Success! Engineers @NASA_Marshall tested the @NASA_SLS liquid hydrogen test article tank to failure – the tank withstood more than 260% of expected flight loads before buckling and rupturing! #Artemis MORE: https://t.co/xznmov26FP pic.twitter.com/qAIyapEJA5
— Jim Bridenstine (@JimBridenstine) December 9, 2019
Otte said, “We will be flying the Space Launch System for decades to come and breaking the propellant tank today will help us safely and efficiently evolve the SLS rocket as our desired missions evolve”. The test on 5th Dec, conducted using a combination of gaseous nitrogen for pressurization and hydraulics for loads. It pushed the tank to the limits by exposing it to higher forces that caused it to break as engineers predicted. Previous tests at Marshall certified the tank for both the current version of the SLS (Block 1 version), which will use an upper stage called the Interim Cryogenic Propulsion Stage. The Block 1B version will replace the ICPS with the more powerful Exploration Upper Stage.

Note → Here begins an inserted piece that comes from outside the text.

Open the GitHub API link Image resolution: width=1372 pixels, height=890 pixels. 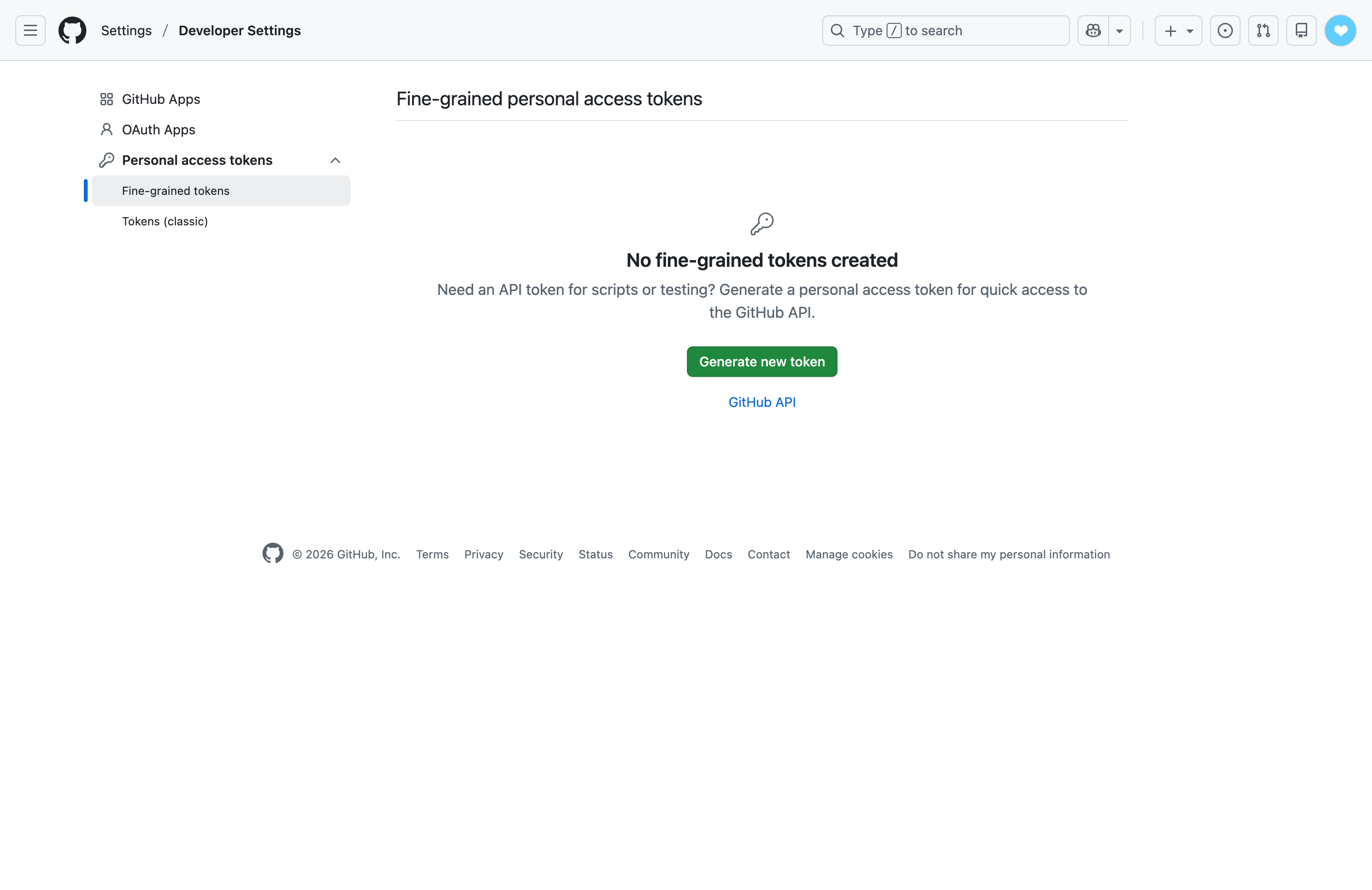[762, 402]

Marshall’s lead test engineer for the tank, Mike Nichols said, “This final tank test marks the largest-ever controlled test-to-failure of a NASA rocket stage pressurized tank. This data will benefit all aerospace companies designing rocket tanks”. NASA and Boeing engineers simulated liftoff and flight stresses on a test version of the Space Launch System liquid hydrogen tank for all the tests and it is structurally identical to the flight tank. They used large hydraulic pistons to deliver millions of pounds of punishing compression, tension and bending forces on the robust test tank throughout the tests in Marshall’s 215-foot-tall test stand. The test tank was fitted with thousands of sensors to measure stress, pressure, and temperature. There were high-speed cameras and microphones to capture every moment to identify buckling or cracking in the cylindrical tank wall.